[SUPPLIED PASSAGE start]

DLRover: A Large-scale Intelligent Distributed Training System

Technical Background

Green AI has become a key focus area for our AI Infra team. As a crucial component of green AI, the engineering efficiency project aims to build a high-performance offline-online AI engineering system, by enhancing compute efficiency and resource utilization, ultimately achieving resource conservation and carbon emissions reduction.

Currently, the tools users use to submit distributed training jobs are either Yarn or KubeFlow/Training-Operator. When submitting a job, users need to specify job resources, including the number and resource specifications of different node roles (such as CPU cores, memory, GPUs, etc.).

After submitting the training task, it may encounter the following issues:
● The cluster resources are insufficient to launch all nodes of the job, resulting in the job having to wait.
● Nodes in training operations can encounter issues such as being preempted by high-priority tasks, equipment failures, or I/O faults, which can lead to job failures.

When these issues occur, users can only modify job resources to resubmit the job.

In response to these issues, Ant Group initially open-sourced the ElasticDL project based on Kubernetes to support fault-tolerant distributed training of TF 2.x on K8s early on. During the project implementation, we encountered the following challenges:
● Insufficient allocated resources might cause OOM and poor training performance.
● Users often over-provision resources to ensure task success and speed, resulting in low utilization.
● An increasing number of users are now developing and training models using PyTorch or other frameworks besides TF.
● More and more distributed clusters start to support AI jobs, such as Ray and Spark clusters, can they be adapted to arbitrary computing clusters?
● With online learning becoming increasingly prevalent, How can a system be employed to harmonize and support both online and offline training simultaneously?

The first two issues result in cluster CPU utilization typically hovering around 20%, while algorithm developers have to invest considerable effort in manual operations and maintenance. To address the need for improved resource efficiency on the training end, we support various offline training modes across different clusters, automatically identifying optimal resource configurations for distributed training jobs across different frameworks.

Inspired by the fault-tolerant flexibility of ElasticDL, our AI Infra team has upgraded, extended, and open-sourced DLRover. Its goal is to enhance the intelligence of distributed model training. Currently, many companies run their training jobs on heterogeneous clusters with complex and ever-changing environments.

[SUPPLIED PASSAGE end]

▸ GIVEN REQUEST
Continue the DLRover write-up from the point where it stops.

[MATERIAL start]

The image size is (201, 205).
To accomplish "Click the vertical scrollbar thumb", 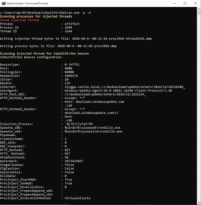I will [199, 13].
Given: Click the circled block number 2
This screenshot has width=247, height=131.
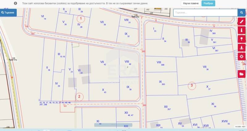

[MATERIAL end]

▸ WRITTEN RESPONSE
Star our project on GitHub: https://github.com/intelligent-machine-learning/dlrover

Overall Solution

DLRover introduces the concept of "ML for System" to enhance the intelligence of distributed training. What capabilities should such a system have?

We believe the key capabilities include the following:

1. Decoupling: The system should not be tightly coupled with the underlying training frameworks, relying only on abstract interfaces and following the principle of dependency inversion (e.g., Elastic Runtime).
2. Resource Scheduling: It should possess a "god's-eye view" for resource scheduling and control, making decisions based on precise job profiling.
3. Data-Driven: The system should collect and utilize both cluster resource data and training job data, leveraging data to drive intelligent decisions.
4. Job Interaction: With a deep understanding of training jobs and models (white-box approach), the system should dynamically optimize and adjust training jobs based on actual conditions, going beyond simple mechanical fault tolerance.
5. Intelligence: By aggregating cluster and job information, and combining algorithmic models with fixed strategies, the system should produce accurate job optimization strategies.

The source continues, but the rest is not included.